2.4. De voorgenomen ontwikkeling betreft volgens de raad een verdichting van het historische centrum van Haaften, waarbij de onderhavige locatie wordt geherstructureerd. Dit draagt bij aan een kwaliteitsverbetering van het centrum. Voorts vormt de realisatie van zowel goedkope als duurdere woningen een belangrijk doel, dat is opgenomen in het regionale woningbouwprogramma en de gemeentelijke woonvisie, aldus de raad.
2.4.1. De locatie aan de Steenweg waar de vrijstaande woning is voorzien, is nu een groene open ruimte. Het standpunt van de raad dat behoefte bestaat aan de realisatie van verschillende soorten woningen, waaronder een vrijstaande woning, is door [appellant] onvoldoende gemotiveerd bestreden. De Afdeling neemt hierbij in aanmerking dat de bouw van zowel goedkope als duurdere woningen voortvloeit uit het regionale en gemeentelijke beleid. De Afdeling overweegt verder dat de woning weliswaar niet ver van de woning van [appellant] is voorzien, maar dat dit niet leidt tot een ernstige aantasting van het woon- en leefklimaat in zijn woning.
2.4.2. Aan de locatie waarop de bestaande monumentale schuur staat, is in het plan de bestemming "Wonen" toegekend, met de nadere aanduidingen 'aaneengebouwd' en 'specifieke bouwaanduiding - gemeentelijk monument'.

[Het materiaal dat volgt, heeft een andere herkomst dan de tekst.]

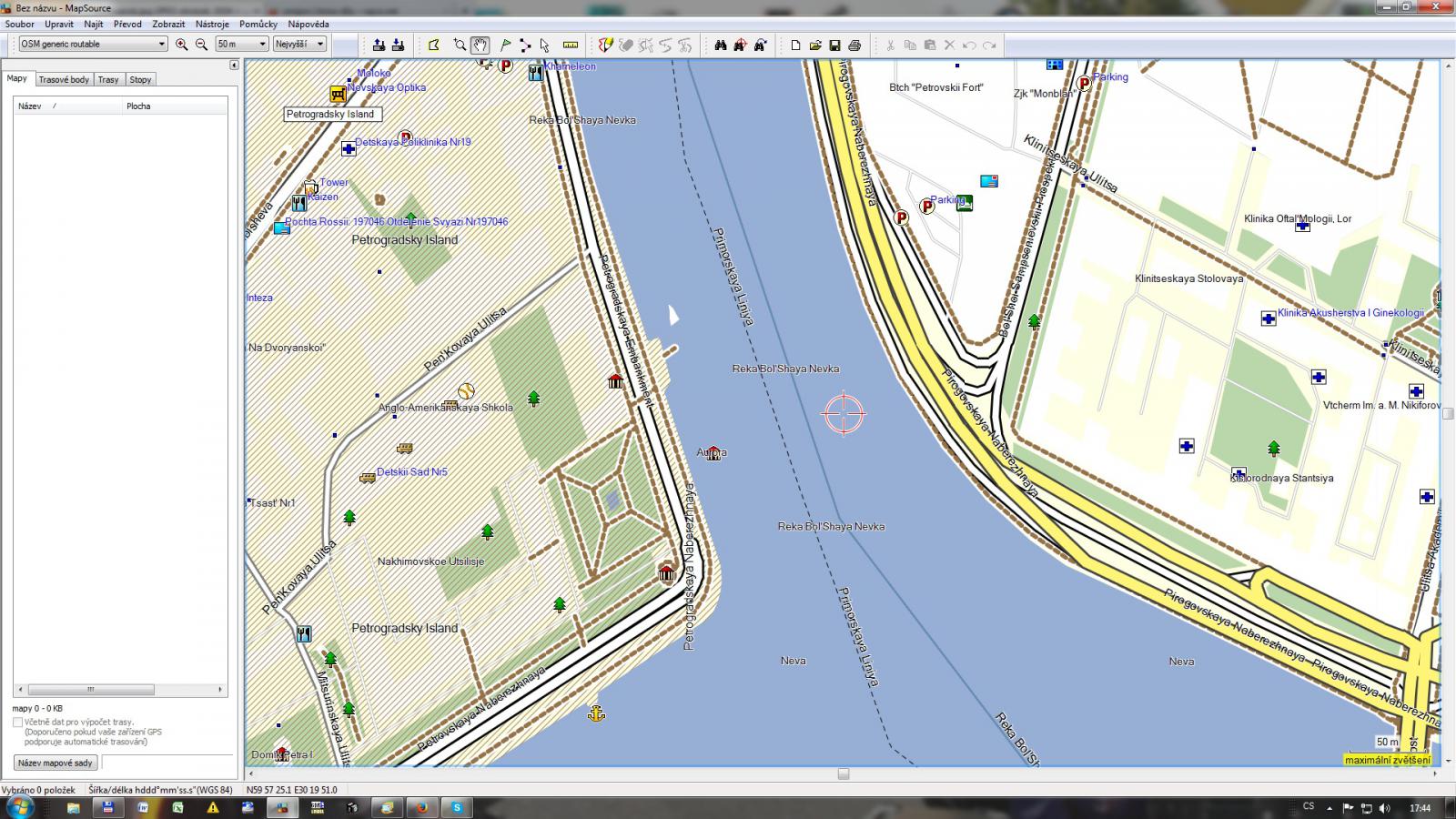This screenshot has height=819, width=1456.
Task: Toggle the route calculation data checkbox
Action: point(17,722)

Volgens de plantoelichting worden in de bestaande schuur drie woningen gerealiseerd en wordt, in tegenstelling tot hetgeen [appellant] betoogt, alleen de verbinding tussen de hoeve en de schuur gesloopt, zodat daar een pad ontstaat. Dit is ook ter zitting door de ontwikkelaar bevestigd. Tevens is volgens de plantoelichting voor elke wijziging aan monumenten, zowel inwendig als uitwendig, een omgevingsvergunning noodzakelijk. Ter zitting is door Abeco opgemerkt dat voor de te realiseren schuurwoningen inmiddels een omgevingsvergunning voor bouwen en een monumentenvergunning zijn verleend en dat deze reeds onherroepelijk zijn. Dit is door de raad bevestigd. Anders dan [appellant] betoogt, kan aan de eisen van de bouwverordening derhalve worden voldaan. Uit de beantwoording van de zienswijzen volgde reeds dat de monumentencommissie akkoord is met het plan als geheel. In tegenstelling tot hetgeen [appellant] betoogt, is de monumentencommissie derhalve op de hoogte van hetgeen zal gebeuren met de monumentale schuur en gaat zij akkoord met het bouwplan.

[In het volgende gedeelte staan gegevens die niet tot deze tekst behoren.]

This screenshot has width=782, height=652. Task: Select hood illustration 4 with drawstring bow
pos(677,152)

De Afdeling stelt verder vast dat in deze procedure, hoewel met het onderhavige plan wordt beoogd de bouw van woningen op de locatie van de monumentale schuur mogelijk te maken, het bestemmingsplan ter beoordeling staat en niet de omgevingsvergunningen ter uitvoering daarvan. Daardoor kunnen bezwaren met betrekking tot deze vergunningen in deze procedure niet aan de orde komen. Dit betoog faalt.
2.4.3. Voor zover [appellant] betoogt dat op de tekeningen ten onrechte een deel van de tuin van Steenweg 3 binnen de grenzen van het plangebied is getekend, terwijl dit buiten het gebied valt, overweegt de Afdeling dat de raad ter zitting heeft verzekerd dat de plangrens gelijk loopt met de eigendomsgrens. Wat op de situatieschetsen eventueel is aangeduid, kan hieraan niet afdoen. Dit betoog faalt.
2.5. In hetgeen [appellant] heeft aangevoerd ziet de Afdeling geen aanleiding voor het oordeel dat de raad zich niet in redelijkheid op het standpunt heeft kunnen stellen dat het plan strekt ten behoeve van een goede ruimtelijke ordening. In het aangevoerde wordt evenmin aanleiding gevonden voor het oordeel dat het bestreden besluit anderszins is voorbereid of genomen in strijd met het recht. Het beroep is ongegrond.
2.6. Voor een proceskostenveroordeling bestaat geen aanleiding.
De Afdeling bestuursrechtspraak van de Raad van State
Recht doende in naam der Koningin:
verklaart het beroep ongegrond.
Aldus vastgesteld door mr. J.A. Hagen, lid van de enkelvoudige kamer, in tegenwoordigheid van mr. H.E. Troost, ambtenaar van staat.